Categories: Academics | Summer

ESY Planning Should Be Fun and Easy!

ESY is one of my favorite times of the year. The pressure is off and we can just have fun. In fact, I call it ‘no-stakes teaching’. Starting in August, the pressure is on for rules, routines and reinforcement. By the time we have that down, it’s time for the first rounds of assessments. Once those are done we push hard for gains for the rest of the year. Many times teachers find themselves in a high-stakes situation where student growth determines portions of their evaluation. By the time ESY roles around, we have been through the ringer. We miss the fun of teaching, and that’s exactly what ESY brings. The low-stakes teaching environment allows teachers to take risks and try something new, be messy, and have fun while retaining and building skills. Here’s how I’m planning for ESY.

Pick a Theme

I find a theme makes planning fun and easy. My students love a good theme and we go all in. From social skills to centers, we will pull the theme in as much as we can. I pick one theme per week and we have 3 weeks of ESY.This year my amazing co-teacher and I picked Community Helpers, Pets and Space. These are topics I’ve never gotten to during the school year, but they are fun and engaging. A quick tip – pick themes based on student interest!
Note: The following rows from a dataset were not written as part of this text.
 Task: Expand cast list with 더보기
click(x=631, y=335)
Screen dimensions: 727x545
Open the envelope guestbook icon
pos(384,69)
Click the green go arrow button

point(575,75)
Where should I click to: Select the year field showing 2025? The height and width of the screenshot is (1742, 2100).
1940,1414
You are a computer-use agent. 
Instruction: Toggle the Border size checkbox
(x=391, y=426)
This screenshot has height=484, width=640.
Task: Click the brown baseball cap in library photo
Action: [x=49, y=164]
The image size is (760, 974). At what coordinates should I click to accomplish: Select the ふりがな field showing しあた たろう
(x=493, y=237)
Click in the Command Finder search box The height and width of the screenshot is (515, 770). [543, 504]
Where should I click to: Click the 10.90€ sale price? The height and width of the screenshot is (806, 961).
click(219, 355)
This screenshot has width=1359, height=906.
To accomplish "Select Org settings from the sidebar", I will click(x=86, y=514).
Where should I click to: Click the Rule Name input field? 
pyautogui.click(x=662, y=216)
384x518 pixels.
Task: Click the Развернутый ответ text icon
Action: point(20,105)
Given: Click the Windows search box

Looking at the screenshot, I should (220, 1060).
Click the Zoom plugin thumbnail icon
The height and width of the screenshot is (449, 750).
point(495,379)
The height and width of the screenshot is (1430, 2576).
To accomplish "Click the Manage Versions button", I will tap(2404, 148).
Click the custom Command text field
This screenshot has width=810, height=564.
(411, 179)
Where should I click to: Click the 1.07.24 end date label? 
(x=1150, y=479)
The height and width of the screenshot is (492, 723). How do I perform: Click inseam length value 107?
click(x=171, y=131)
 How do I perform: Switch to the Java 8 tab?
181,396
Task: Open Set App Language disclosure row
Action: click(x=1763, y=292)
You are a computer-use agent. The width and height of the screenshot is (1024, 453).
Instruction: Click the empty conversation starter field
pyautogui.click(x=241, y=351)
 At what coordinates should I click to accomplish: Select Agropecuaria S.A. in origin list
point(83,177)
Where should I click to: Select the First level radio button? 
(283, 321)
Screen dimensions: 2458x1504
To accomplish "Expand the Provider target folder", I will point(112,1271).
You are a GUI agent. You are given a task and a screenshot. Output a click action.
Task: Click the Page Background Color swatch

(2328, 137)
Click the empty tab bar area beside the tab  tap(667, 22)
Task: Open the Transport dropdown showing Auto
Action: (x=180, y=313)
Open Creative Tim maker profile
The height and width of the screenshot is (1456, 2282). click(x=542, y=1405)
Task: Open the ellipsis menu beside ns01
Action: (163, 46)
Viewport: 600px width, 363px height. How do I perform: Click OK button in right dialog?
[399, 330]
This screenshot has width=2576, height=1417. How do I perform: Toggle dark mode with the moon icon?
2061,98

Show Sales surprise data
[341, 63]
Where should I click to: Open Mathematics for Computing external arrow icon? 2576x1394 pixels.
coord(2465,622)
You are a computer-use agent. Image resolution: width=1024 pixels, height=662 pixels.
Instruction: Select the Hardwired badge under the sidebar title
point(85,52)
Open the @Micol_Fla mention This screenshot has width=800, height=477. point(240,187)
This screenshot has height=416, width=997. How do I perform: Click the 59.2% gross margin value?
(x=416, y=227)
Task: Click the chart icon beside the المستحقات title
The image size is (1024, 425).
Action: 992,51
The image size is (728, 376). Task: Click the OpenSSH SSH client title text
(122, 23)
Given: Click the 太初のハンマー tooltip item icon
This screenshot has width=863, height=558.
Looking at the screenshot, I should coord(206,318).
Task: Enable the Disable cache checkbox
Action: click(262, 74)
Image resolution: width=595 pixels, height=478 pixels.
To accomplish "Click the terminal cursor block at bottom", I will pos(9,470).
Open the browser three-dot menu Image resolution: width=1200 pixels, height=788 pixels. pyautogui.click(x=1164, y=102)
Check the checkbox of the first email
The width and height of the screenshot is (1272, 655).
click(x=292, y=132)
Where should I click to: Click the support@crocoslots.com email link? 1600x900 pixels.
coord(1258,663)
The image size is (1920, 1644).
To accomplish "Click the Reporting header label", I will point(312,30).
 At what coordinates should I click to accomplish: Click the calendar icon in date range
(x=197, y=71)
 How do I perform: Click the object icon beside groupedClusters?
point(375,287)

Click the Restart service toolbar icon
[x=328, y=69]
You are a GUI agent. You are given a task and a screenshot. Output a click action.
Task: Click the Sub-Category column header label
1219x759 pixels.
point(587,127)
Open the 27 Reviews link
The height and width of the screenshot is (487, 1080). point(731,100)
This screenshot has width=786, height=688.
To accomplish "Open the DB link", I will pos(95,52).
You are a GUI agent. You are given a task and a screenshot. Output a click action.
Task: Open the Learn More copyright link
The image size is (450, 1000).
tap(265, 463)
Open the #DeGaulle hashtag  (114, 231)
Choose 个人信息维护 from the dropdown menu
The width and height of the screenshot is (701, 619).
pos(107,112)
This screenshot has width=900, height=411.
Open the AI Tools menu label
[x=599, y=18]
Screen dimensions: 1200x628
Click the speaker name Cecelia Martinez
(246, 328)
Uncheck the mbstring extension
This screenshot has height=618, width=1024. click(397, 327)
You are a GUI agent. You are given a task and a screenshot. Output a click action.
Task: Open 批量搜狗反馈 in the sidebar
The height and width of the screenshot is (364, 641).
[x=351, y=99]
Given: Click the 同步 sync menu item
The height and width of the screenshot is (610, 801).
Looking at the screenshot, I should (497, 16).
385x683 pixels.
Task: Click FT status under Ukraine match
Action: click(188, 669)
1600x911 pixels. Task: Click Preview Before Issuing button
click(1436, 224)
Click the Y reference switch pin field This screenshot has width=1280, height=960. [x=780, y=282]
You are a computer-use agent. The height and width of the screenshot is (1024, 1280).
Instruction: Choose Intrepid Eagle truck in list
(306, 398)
Let your students help lead discussions, share knowledge, and learn about their favorite topics.

Organizing Materials

Once I have themes picked out, I start gathering materials. I grabbed some big magazine holders from Target and an empty copy boxes. I label them and start digging through already prepped materials to gather what I have, then I make a list of what I need. For my Community Helper’s unit I already had Community Helper’s Easy Matching Workbooks and some fun Community Helper Adapted Books.

Pick Engaging Materials

When you are planning what to use for ESY, look for items your students will love. Don’t be afraid to try something new, but if you do, have plenty of familiar materials around, too. My students love Easy Matching Workbooks, so I got the newest set on Community Helpers. 

Plan Your Day

ESY might be a shortened day, but I find that without the push-in schedule, your time is more efficient and you can accomplish more. Make sure to take time as a whole group, small group and 1:1 instruction. Build in sensory breaks, snacks and gross motor/recess time. Here’s a glance at my schedule:

8:00-8:15 – Arrive, unpack, bathroom, morning work
8:15-8:45 – Morning Meeting
8:45-9:15 Direct Instruction Session 1
9:15-9:35 Recess
9:35-10:05 Direct Instruction Session 2
10:05-10:20 Bathroom/Snack
10:20-11:00 Direct Instruction Session 3
11:00 – 11:30 Centers (three 10 minute rotations)
11:30-11:45 Social Skills/Closing
11:45-12:00 Bathroom/Pack up

Plan for Communication

Just like during the school year, plan on building that home-school connection. Having parent/guardian support is important, even thought the ESY session is a short one. I use The Autism Helper’s Home-School Communication sheets to communicate with parents daily. Additionally, I use SeeSaw to share progress, updates, and photos of all of our daily fun activities.

Enjoy ESY

Take some time to make sure you have fun with your students. If you are giving up your summer off to teach, you should at least have some fun! Use this time to branch out, get creative, and experiment and try new ideas with your students. You never know – you much just find something you’ll want to keep for the fall!